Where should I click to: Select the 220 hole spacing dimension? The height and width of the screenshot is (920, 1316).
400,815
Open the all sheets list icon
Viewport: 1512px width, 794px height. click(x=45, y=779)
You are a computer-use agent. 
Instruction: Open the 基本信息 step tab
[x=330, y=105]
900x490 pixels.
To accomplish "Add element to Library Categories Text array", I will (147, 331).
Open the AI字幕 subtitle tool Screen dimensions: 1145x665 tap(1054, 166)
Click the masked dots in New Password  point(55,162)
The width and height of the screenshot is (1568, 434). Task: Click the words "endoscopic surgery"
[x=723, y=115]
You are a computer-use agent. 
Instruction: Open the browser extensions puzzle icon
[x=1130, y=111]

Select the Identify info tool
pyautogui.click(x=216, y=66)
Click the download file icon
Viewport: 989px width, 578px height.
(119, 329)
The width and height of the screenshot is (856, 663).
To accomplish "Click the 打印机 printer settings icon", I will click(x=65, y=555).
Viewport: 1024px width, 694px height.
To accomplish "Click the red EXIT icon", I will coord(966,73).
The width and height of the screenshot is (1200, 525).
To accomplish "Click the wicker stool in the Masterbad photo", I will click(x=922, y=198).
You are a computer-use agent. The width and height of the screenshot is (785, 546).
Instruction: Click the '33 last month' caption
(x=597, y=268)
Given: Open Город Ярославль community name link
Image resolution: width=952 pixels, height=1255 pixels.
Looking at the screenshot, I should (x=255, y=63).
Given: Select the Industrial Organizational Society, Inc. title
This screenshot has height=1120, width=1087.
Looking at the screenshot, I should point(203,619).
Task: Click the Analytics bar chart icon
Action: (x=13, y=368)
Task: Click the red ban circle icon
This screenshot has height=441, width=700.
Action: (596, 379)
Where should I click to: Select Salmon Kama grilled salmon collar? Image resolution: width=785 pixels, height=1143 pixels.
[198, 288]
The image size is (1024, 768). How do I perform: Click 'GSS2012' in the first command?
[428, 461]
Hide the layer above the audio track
####
> [Task requirements]:
Report all lines in the listing above that contain the word "will".

> [Solution to the exercise]:
To accomplish "Add element to Library Categories Text array", I will (147, 331).
To accomplish "Click the 打印机 printer settings icon", I will click(x=65, y=555).
To accomplish "Click the red EXIT icon", I will coord(966,73).
To accomplish "Click the wicker stool in the Masterbad photo", I will click(x=922, y=198).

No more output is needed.